> _PAGE EXTRACT_:
- - - -
23.    Inability to Obtain Authority. The inability of the Company to obtain authority from any regulatory body having jurisdiction, which authority is deemed by the Company’s counsel to be necessary to the lawful issuance and sale of any Shares hereunder, will relieve the Company of any liability in respect of the failure to issue or sell such Shares as to which such requisite authority will not have been obtained.
24.    Stockholder Approval. The Plan will be subject to approval by the stockholders of the Company within twelve (12) months after the date the Plan is adopted. Such stockholder approval will be obtained in the manner and to the degree required under Applicable Laws.
25.    Non-U.S. Participants. Without amending the Plan, Awards may be granted to Participants who are foreign nationals or employed outside the United States or both, on such terms and conditions different from those specified in the Plan as may, in the judgment of the Administrator, be necessary or desirable to further the purposes of the Plan.
- - - -
> _SUPPLIED INFORMATION_:
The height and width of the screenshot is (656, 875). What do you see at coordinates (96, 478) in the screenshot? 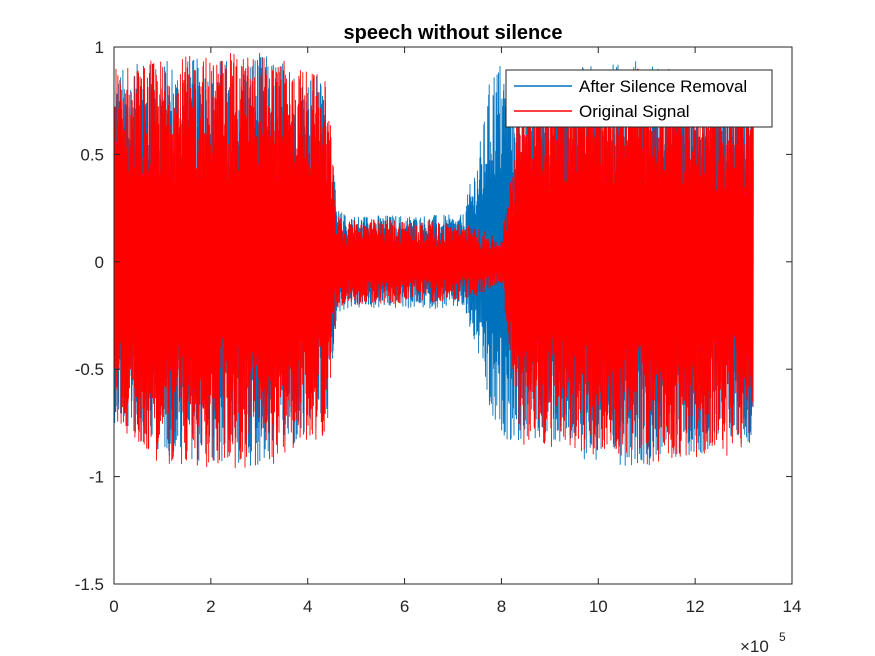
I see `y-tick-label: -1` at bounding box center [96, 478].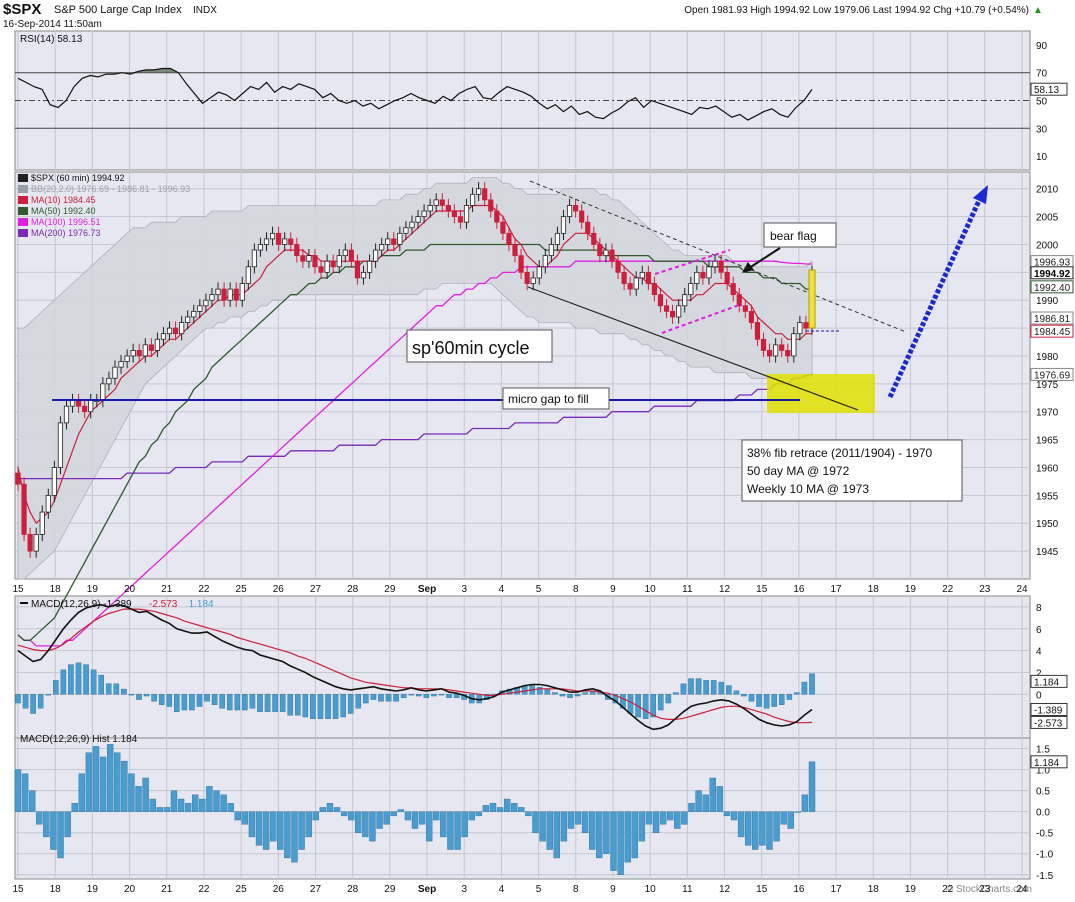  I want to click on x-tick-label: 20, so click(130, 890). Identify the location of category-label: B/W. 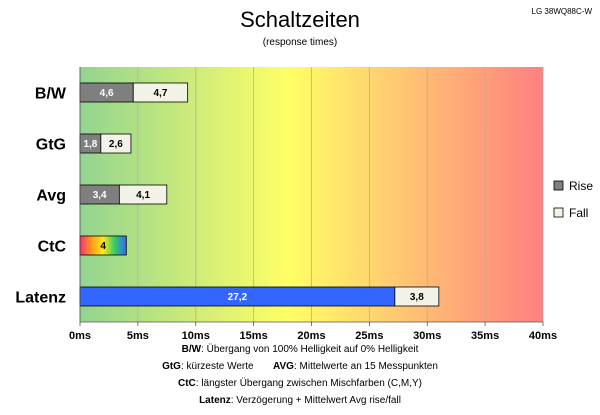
- - - -
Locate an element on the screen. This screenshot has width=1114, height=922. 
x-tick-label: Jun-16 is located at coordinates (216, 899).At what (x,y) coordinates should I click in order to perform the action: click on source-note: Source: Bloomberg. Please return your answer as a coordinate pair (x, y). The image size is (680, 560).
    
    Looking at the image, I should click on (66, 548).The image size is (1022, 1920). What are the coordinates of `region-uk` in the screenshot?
- - - -
> _QUESTIONS_:
a) Answer these questions from the plan excerpt:
(i) Within how many months after the Plan's adoption must the stockholders approve it?
(ii) Whose judgment decides the different terms on which Awards may be granted to non-U.S. Participants?
(iii) Whose view determines which regulatory authority is necessary to the lawful issuance and sale of Shares?
b) Summarize the plan excerpt in three sentences.

> _ANSWER LIST_:
a)
(i) Twelve (12) months.
(ii) The Administrator's.
(iii) The Company's counsel.

b) If the Company cannot obtain authority that its counsel deems necessary from a regulatory body with jurisdiction, it is relieved of liability for failing to issue or sell the affected Shares. The Plan is subject to stockholder approval within twelve months after its adoption, obtained in the manner and to the degree Applicable Laws require. Without amending the Plan, Awards may be granted to foreign nationals or to Participants employed outside the United States on different terms that the Administrator judges necessary or desirable to further the Plan's purposes.